Input for this task>

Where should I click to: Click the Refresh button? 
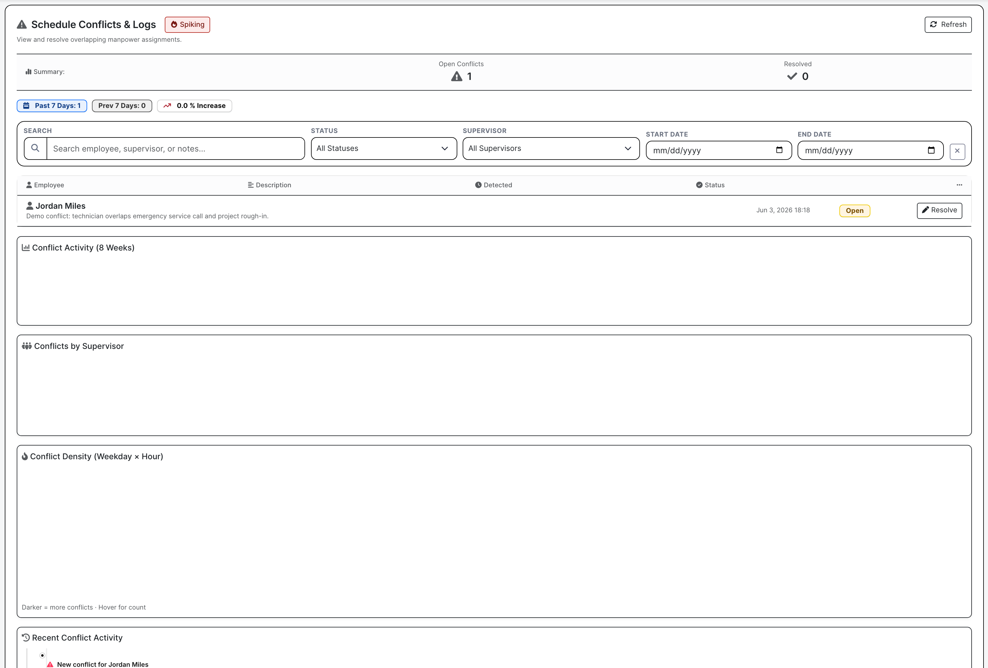(x=948, y=25)
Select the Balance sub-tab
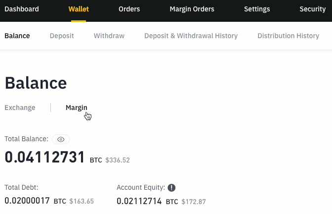 [17, 36]
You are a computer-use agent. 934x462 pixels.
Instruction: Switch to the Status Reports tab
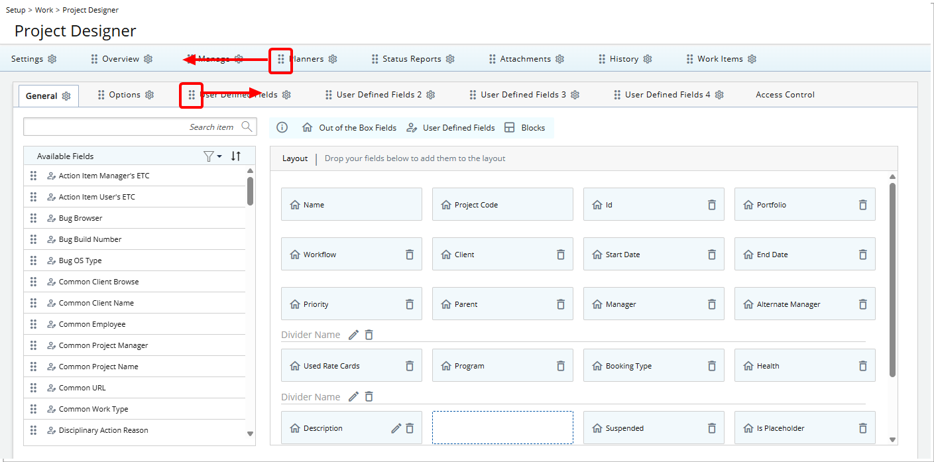[x=411, y=59]
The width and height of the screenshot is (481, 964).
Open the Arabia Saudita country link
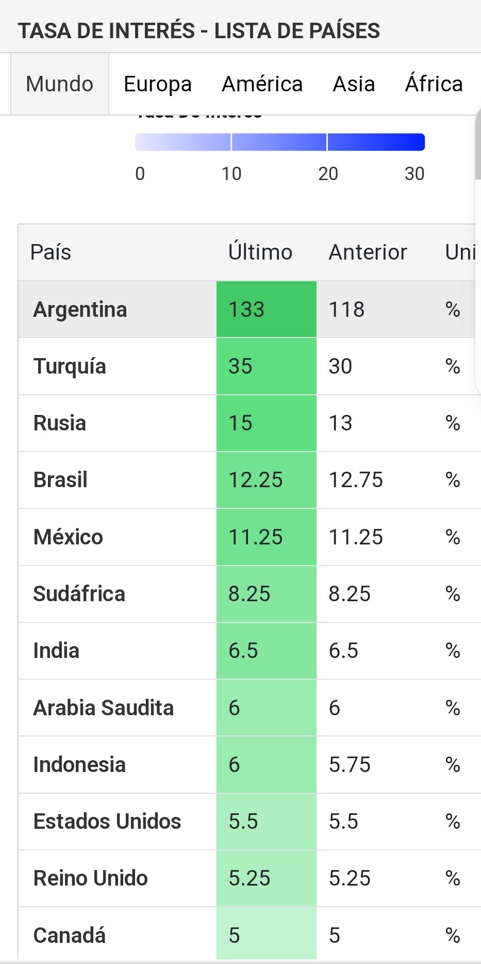point(103,708)
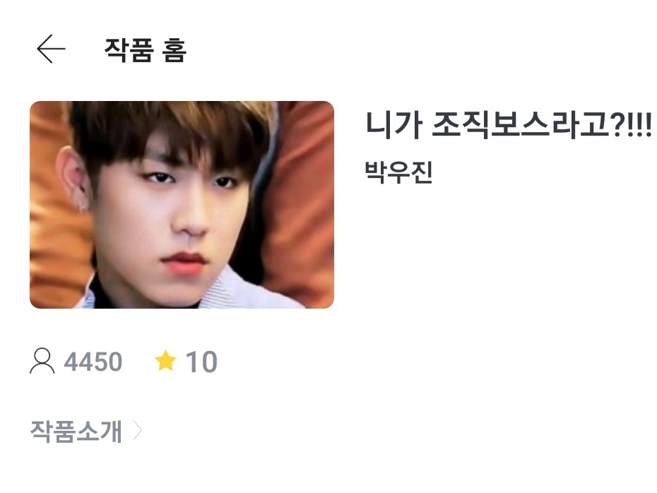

Try it>
Set the listing down in full and exactly. Pictures within it should not appear in the copy.

Exercise solution>
Where should I click to: Click the Refresh button? 
(x=948, y=25)
Select the Balance sub-tab
 [17, 36]
You are a computer-use agent. 934x462 pixels.
Instruction: Switch to the Status Reports tab
[x=411, y=59]
The width and height of the screenshot is (481, 964).
Open the Arabia Saudita country link
point(103,708)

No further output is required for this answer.